Granted, the District did challenge experts to test its system.

"Our objective was to approach the system as real attackers would: starting from publicly available information, we looked for weaknesses that would allow us to seize control, unmask secret ballots, and alter the outcome of the mock election,'' Halderman and the team wrote in a paper published earlier this year.

The Michigan team changed votes, reportedly casting one in a school board race for Bender, a robot from the animated series "Futurama," found voters' personal information, took control of remote cameras in the computer room and -- more worryingly -- found evidence of other attacks originating in Iran, China and India.

"Within 48 hours of the system going live, we had gained near complete control of the election server. We successfully changed every vote and revealed almost every secret ballot. Election officials did not detect our intrusion for nearly two business days and might have remained unaware for far longer had we not deliberately left a prominent clue," they reported.

A telltale clue

Oh, yes, that clue: The University of Michigan fight song played when a ballot was submitted.

"Nevertheless, it took two business days for officials to become aware of the infiltration," the paper noted.

The Michigan crew shared its findings with D.C. election officials, who opted not to use the system in November 2010.

While the D.C. officials acknowledged that, "...we learned many valuable lessons" they maintained: "Even more, voters expect that there will be a day when online voting will be as simple as paying bills or paying taxes. While there will always be citizens who choose to file their taxes on paper and there will always be voters who wish to visit their local polling place on Election Day, election officials know that voters expect, one day, to cast their ballot from their laptop."

That day already is a reality in the North European nation of Estonia, "the envy of the digital world" and "among the most wired and technologically advanced countries in the world," Estonia is the leader in Internet voting, CNN reported a year ago.

Critics say that the challenges of secure Internet voting in Estonia, a nation of 1.34 million people, pale in comparison with those in the United States, where roughly 100 times that number of people voted in the 2008 presidential election.

At the conference in Connecticut last year, Rivest estimated that mass online voting in the United States was at least two decades away from reality.

West Virginia leads the way

One of those who had seen the dawning of that day is West Virginia Secretary of State Natalie Tennant.

During the 2010 general election, 125 West Virginia voters, in the military and overseas, cast ballots online. In a paper published this year, Tennant wrote: "To date, no significant deficiencies or concerns have been identified with the West Virginia online voting pilot. In short, what West Virginia did worked. It was a small program that helped an admittedly small group of voters cast their ballot more conveniently. There were 125 opportunities for something to go wrong, but to our knowledge, nothing did."

Tennant said that for members of the armed forces, particularly those stationed in war zones, being able to vote was meaningful.

Tennant made this plea to skeptics: "Instead of continuing to focus on the shortcomings of Internet voting, opponents could help strengthen it.

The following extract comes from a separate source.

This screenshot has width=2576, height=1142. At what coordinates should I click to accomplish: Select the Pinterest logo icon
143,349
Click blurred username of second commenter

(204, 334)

Computer experts could lend their skills to developing encryption software that guarantees that each ballot is securely transmitted. Election officials could help voters better understand how the process works.

"Internet voting should be a safe, secure, accessible option for voters. It is time that we, as a society, agree that our voting is far too sacred to compromise -- and that at some point in time this sacred right and accessible technology must intersect. I believe the time to explore that is now," Tennant said.

Companies touting online voting are confident they are the future.

"I believe everyone will have the option of voting online, certainly within our lifetime," Lori Steele, chief executive officer of Everyone Counts, a San Diego-based Internet voting company that provides services in several states, told The Wall Street Journal, "I believe everyone will have the option of voting online, certainly within our lifetime."